TASK INPUTS:
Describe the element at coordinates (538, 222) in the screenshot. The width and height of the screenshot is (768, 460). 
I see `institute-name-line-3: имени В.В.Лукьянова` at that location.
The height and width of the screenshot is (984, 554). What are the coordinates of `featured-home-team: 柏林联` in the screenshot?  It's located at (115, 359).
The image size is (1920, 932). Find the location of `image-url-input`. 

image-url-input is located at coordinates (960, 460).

* * *

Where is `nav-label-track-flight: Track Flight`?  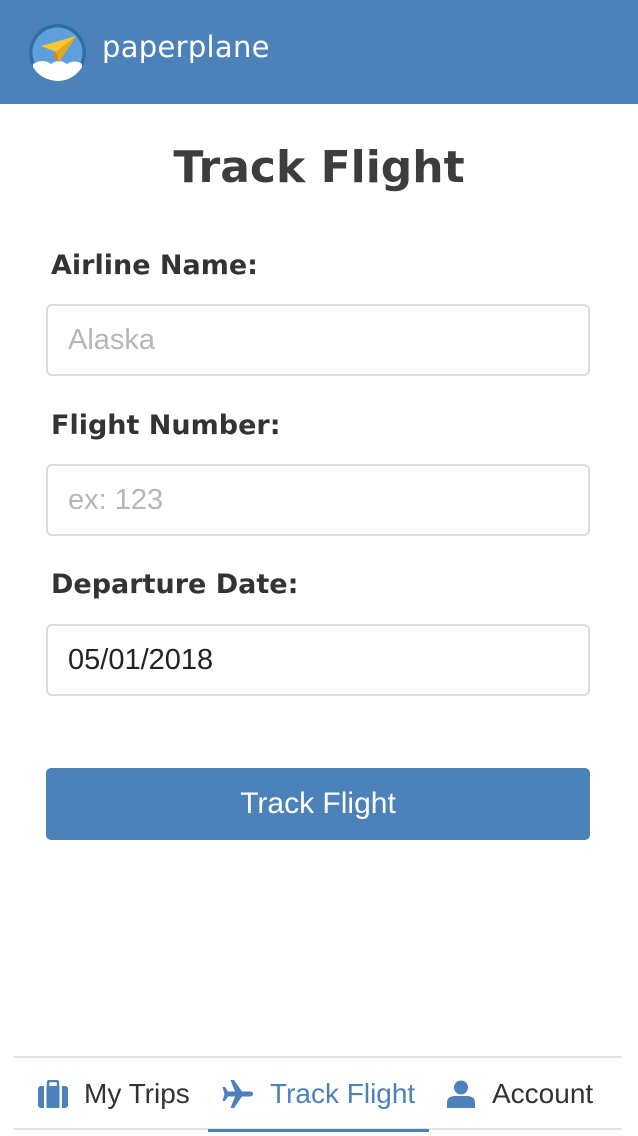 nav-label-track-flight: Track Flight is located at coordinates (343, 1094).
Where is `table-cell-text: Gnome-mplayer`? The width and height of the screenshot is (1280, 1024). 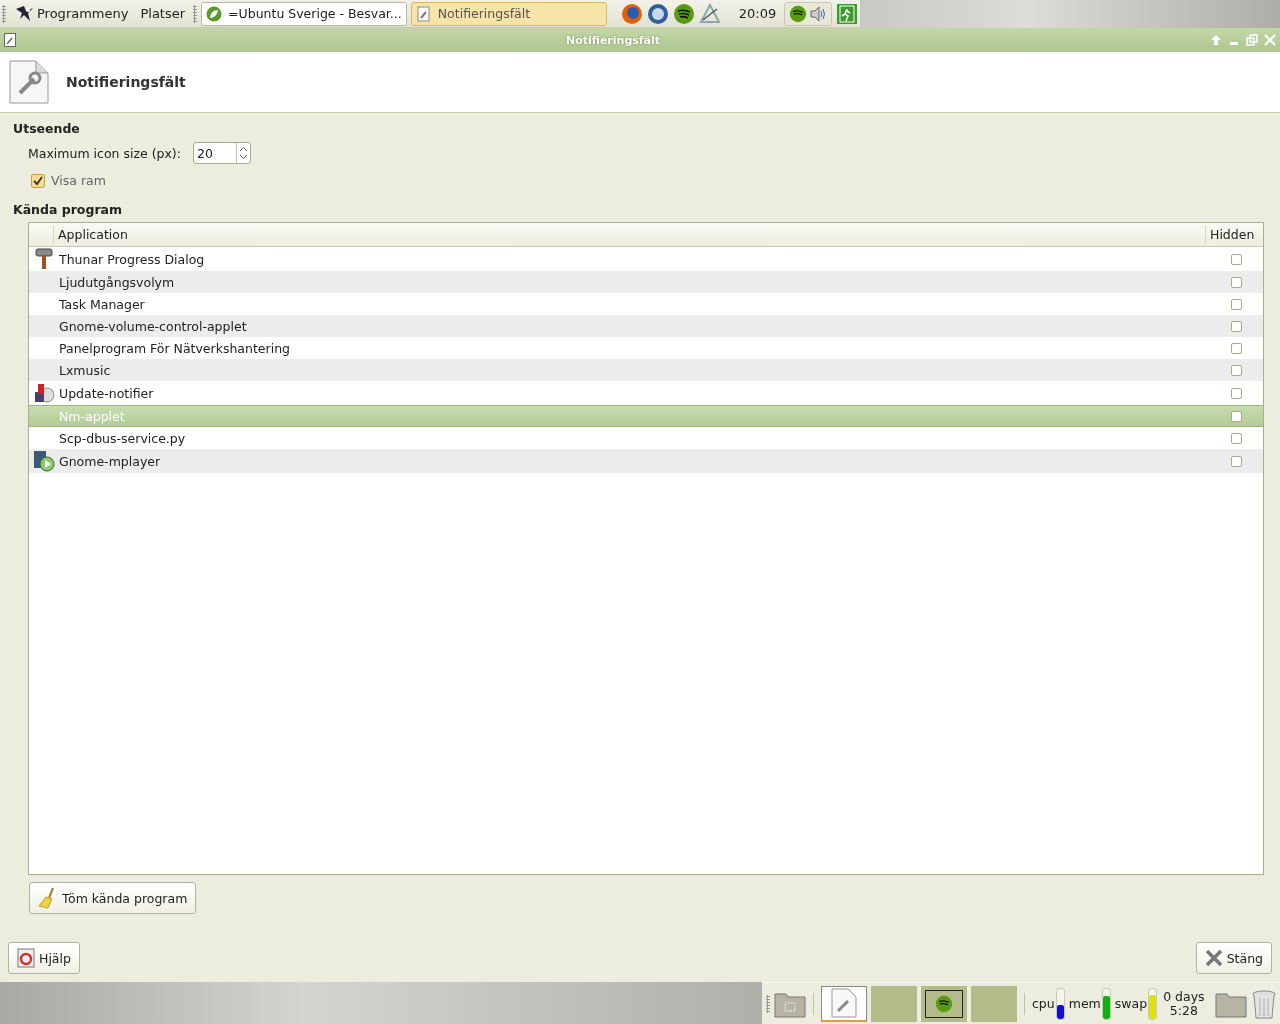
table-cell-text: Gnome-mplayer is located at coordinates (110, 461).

YOUR TASK:
In the listing, take the lines starting with the line containing "The image size" and going on through the line containing "image-url-input is located", and replace "image size" with "screenshot dimensions". Return only those lines, with everything else left unchanged.

TASK RESPONSE:
The screenshot dimensions is (1920, 932). Find the location of `image-url-input`. 

image-url-input is located at coordinates (960, 460).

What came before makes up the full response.